Ne cherchez pas, la réponse est « néant ».

Profiter de la baisse démographique pour alléger les effectifs, renforcer les accompagnements, faciliter la formation des personnels et remplacement : non. Le seul objectif est de poursuivre la restriction des effectifs de personnels, au détriment des conditions d’apprentissage des élèves et des conditions de travail des personnels.

Se saisir de la stagnation de la réussite au DNB et au baccalauréat pour améliorer collectivement les conditions d’enseignement et élaborer les dispositifs d’accompagnement qui répondent aux caractéristiques actuelles des jeunes que sont nos élèves, pour répondre aux évolutions de la société, pour répondre aux objectifs de la loi d’orientation de 2013 (100 % de validation du socle commun de connaissances de compétences et de réussite) ? Non plus. Retour de la note comme forme d’évaluation quasi exclusive en collège, tant pour le brevet que les procédures d’affectation post-troisième, discours sur l’abandon du dernier mot aux parents concernant l’orientation (qui n’a d’ailleurs jamais réellement existé si ce n’est pour quelques établissements expérimentateurs), qui, ce faisant, provoque un affaiblissement global de la qualité du dialogue avec les familles. En lycée, aucune des mesures adoptées dans le cadre de la réforme du baccalauréat n’a atteint les objectifs qui lui étaient assignés, pas plus que les procédures de ParcourSup n’ont permis de démocratisation dans l’enseignement supérieur, pas plus que le fameux Y en lycée professionnel.

Quant à l’éducation prioritaire, l’absence de remise au centre de la réflexion dans ces dix dernières années, nous pourrions la considérer comme le paradigme de l’abandon d’une réelle volonté politique de prendre en considération l’origine sociale des élèves comme facteur discriminant justifiant le « donner plus à ceux qui ont le moins ».

Autant d’éléments qui renvoient la responsabilité de la réussite et surtout de l’échec aux élèves, aux familles. Autant d’éléments qui dédouanent le système éducatif de ses responsabilités. Le faux semblant des mesurettes superficielles contre-productives qui sont annoncées ne vise qu’un discours populiste pour extraire la politique gouvernementale de sa responsabilité énorme de ces dix dernières années.

Seule une politique nationale ambitieuse permettra de relancer la démocratisation de notre système éducatif par la réussite du plus grand nombre. Pour cela il est nécessaire d’inverser la proposition politique.

Trois étapes pour cela :

  1. Réaffirmer politiquement l’objectif de la démocratisation de notre système éducatif, de la capacité de tout élève à réussir au sein du système, de s’y émanciper, tel que cela avait été affirmé en 2013.
  2. Engager avec les organisations représentatives un dialogue qui permette l’élaboration, la construction des mesures qui permettront d’atteindre l’objectif fixé.
  3. Dégager les moyens pour l’éducation nationale pour la mise en œuvre de ces mesures.

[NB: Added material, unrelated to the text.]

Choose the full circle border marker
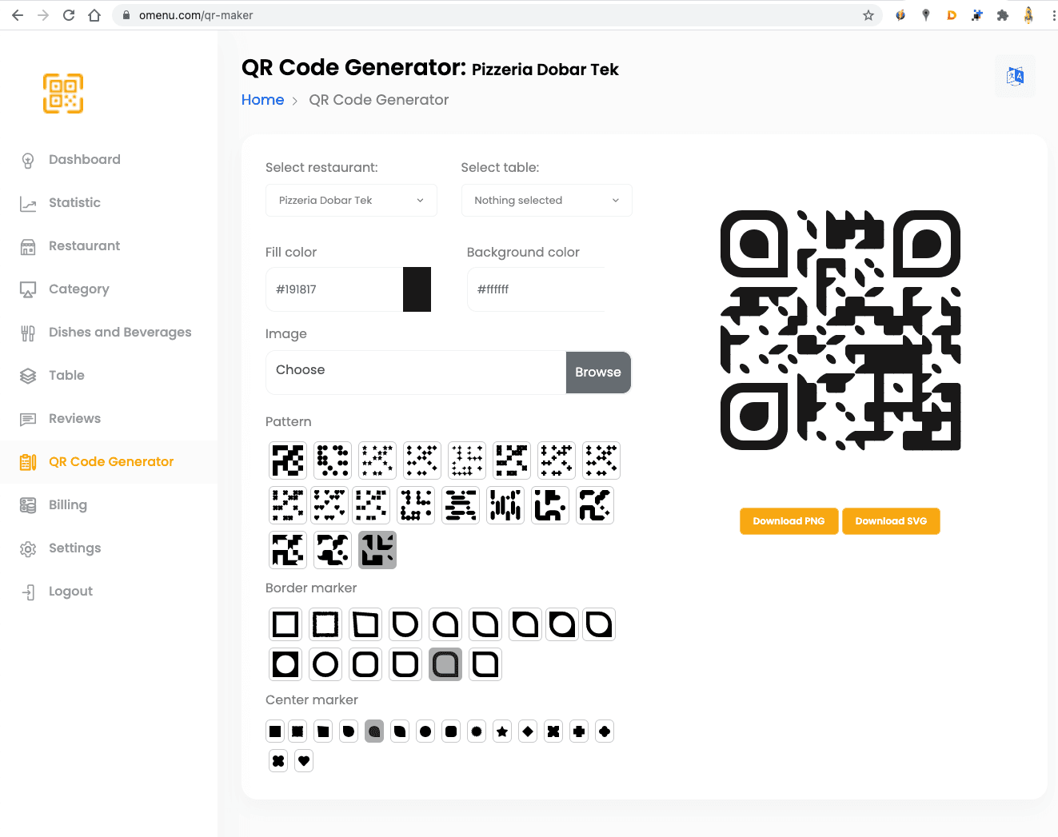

Oui le slogan « l’éducation n’est pas un coût mais un investissement pour l’avenir » prend encore plus de sens aujourd’hui. Sans cela, la société française, qui va être durement touchée par les questions de natalité et ses conséquences sociales et économiques, sera encore plus handicapée par une jeunesse insuffisamment formée, par des jeunes qui n’auront pas acquis l’ensemble des capacités et compétences pour évoluer dans le monde mouvant de demain, tant en tant que citoyens qu’en termes d’insertion professionnelle et de formation continue tout au long de la vie.

FSU Per Dir s’est toujours exprimé et a toujours agi en opposition aux contre-réformes qui ont dégradé la réussite des jeunes qui nous sont confiés autant que nos conditions de travail. Nous prendrons toute notre part pour que les conditions d’une relance de la démocratisation de la réussite de nos élèves, dans un objectif d’émancipation de la jeunesse, soient créées.

Aujourd’hui il n’est pas encore trop tard. N’attendons pas.